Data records
++++++

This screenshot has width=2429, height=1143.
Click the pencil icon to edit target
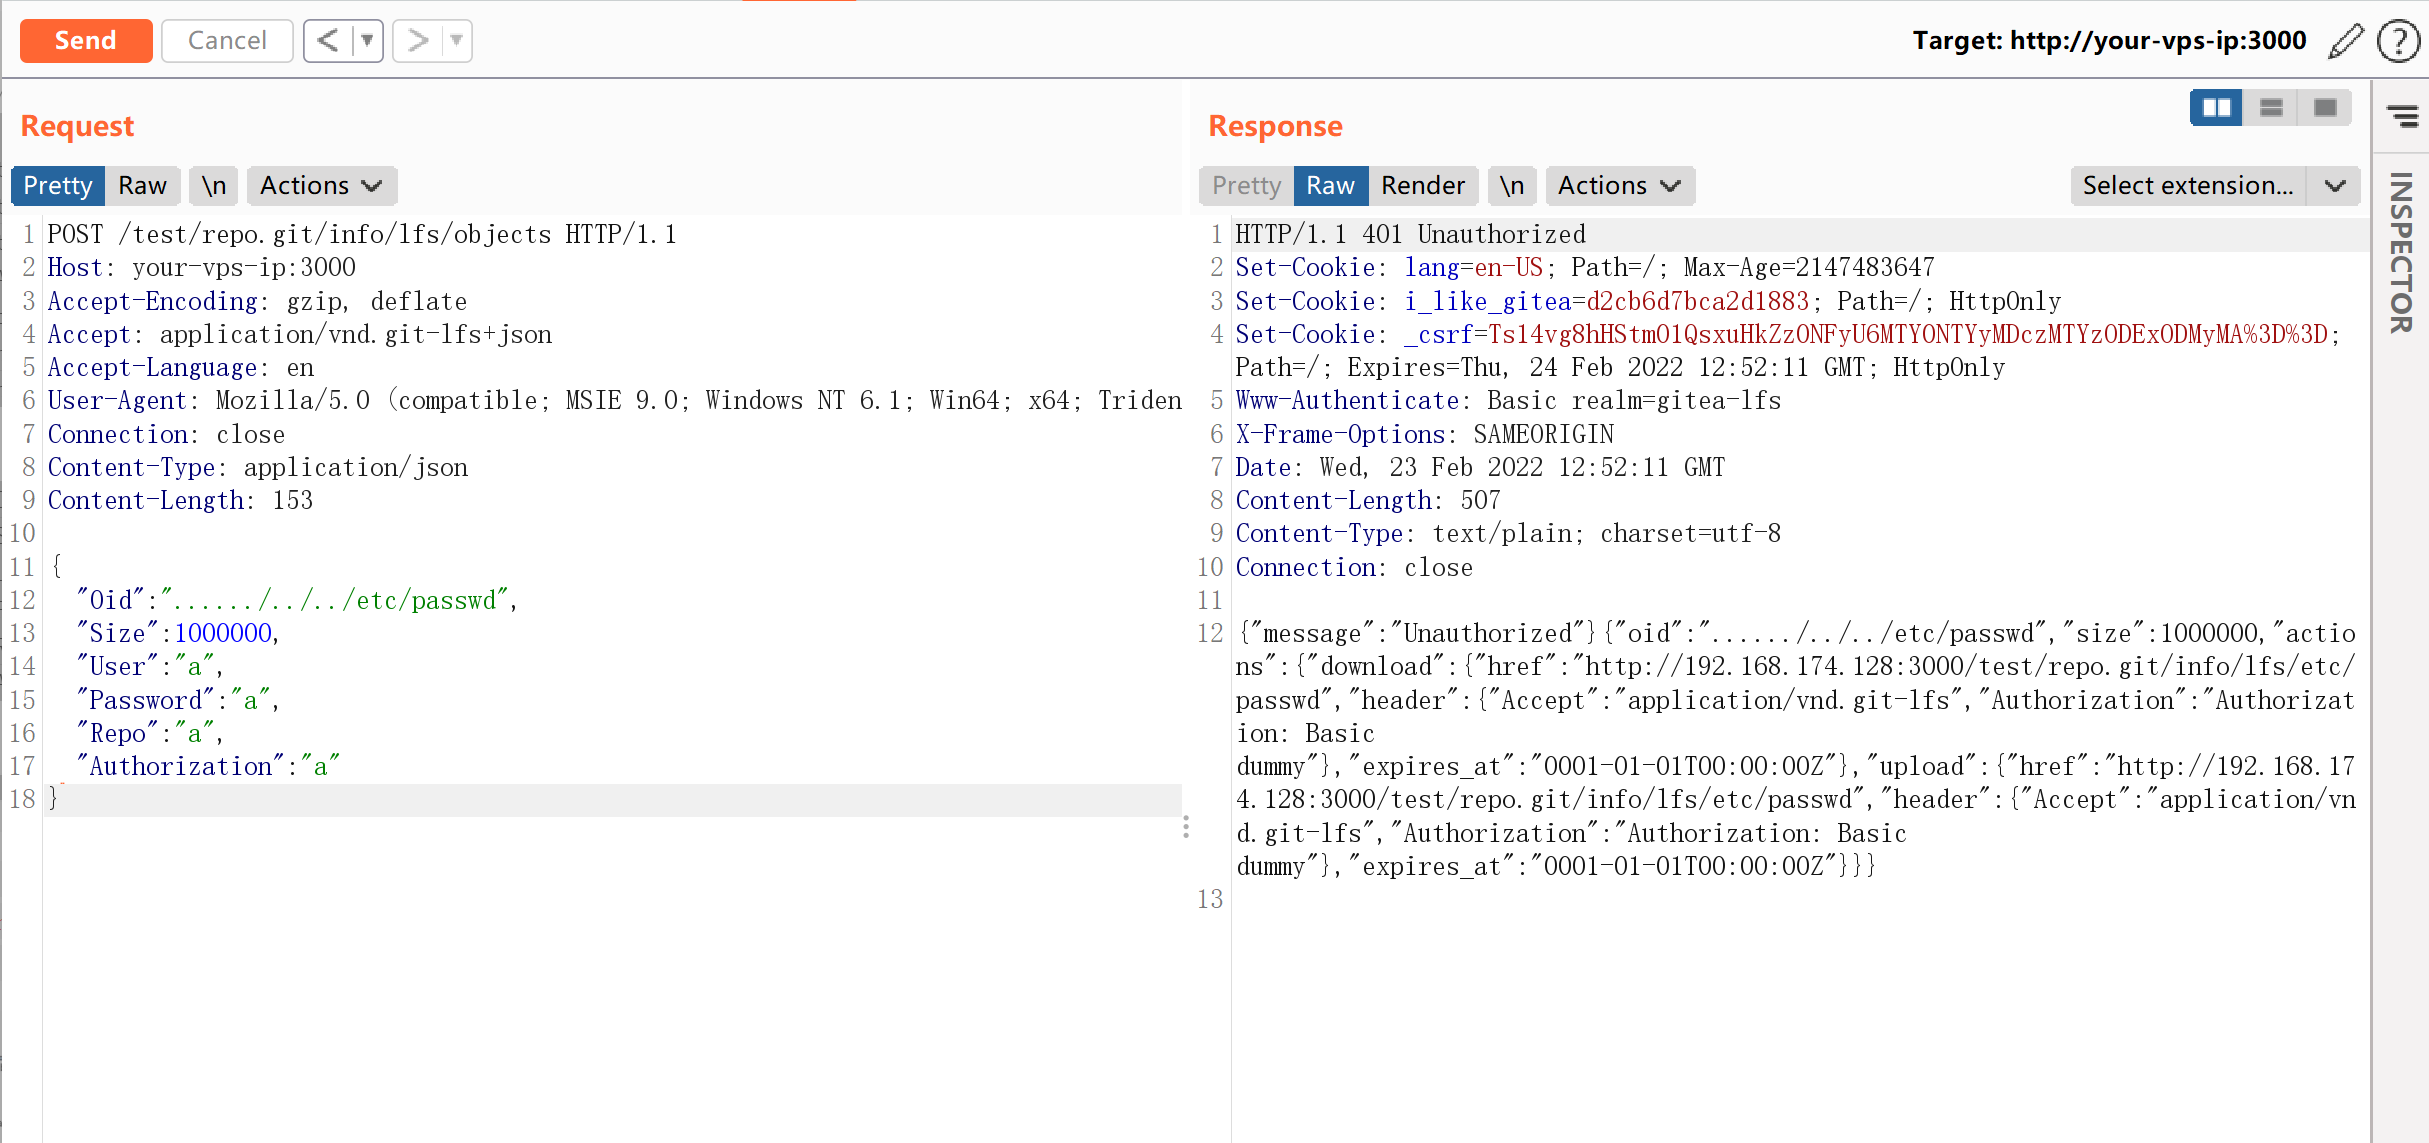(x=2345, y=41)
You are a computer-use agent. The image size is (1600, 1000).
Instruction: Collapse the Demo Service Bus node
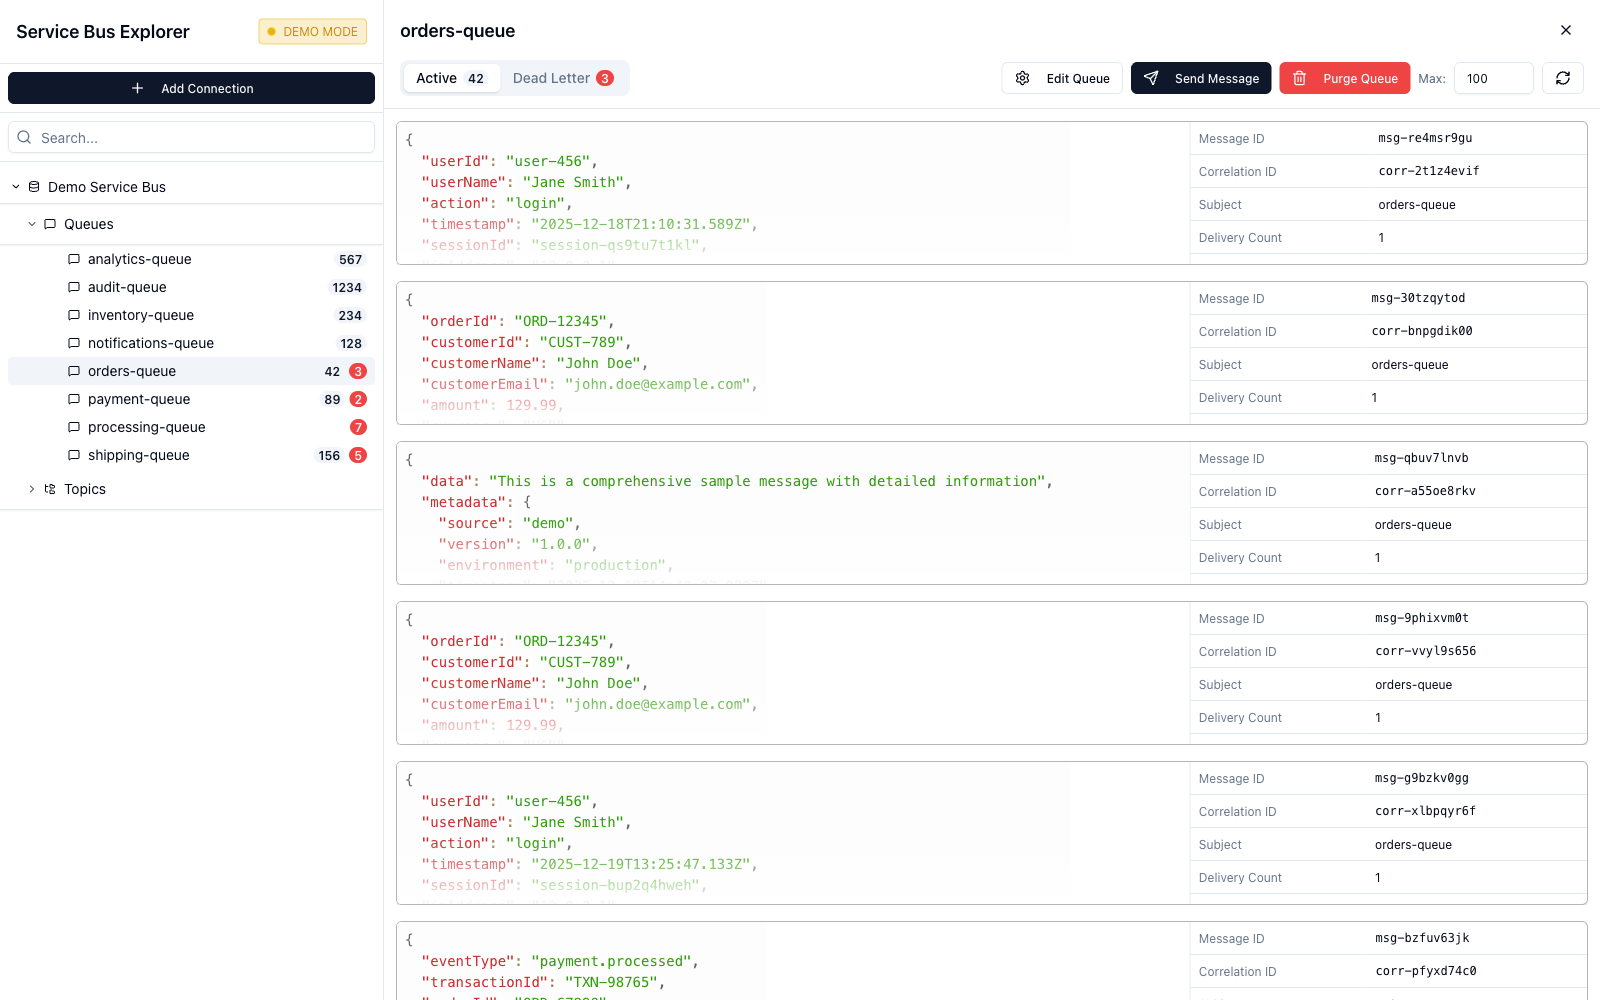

++++++

What you will do: At the line containing "Click the pencil icon to edit target", begin reproducing the entries word for word, and continue through their last line. Leave out the pictures.

Expected output:
Click the pencil icon to edit target
(x=2345, y=41)
You are a computer-use agent. The image size is (1600, 1000).
Instruction: Collapse the Demo Service Bus node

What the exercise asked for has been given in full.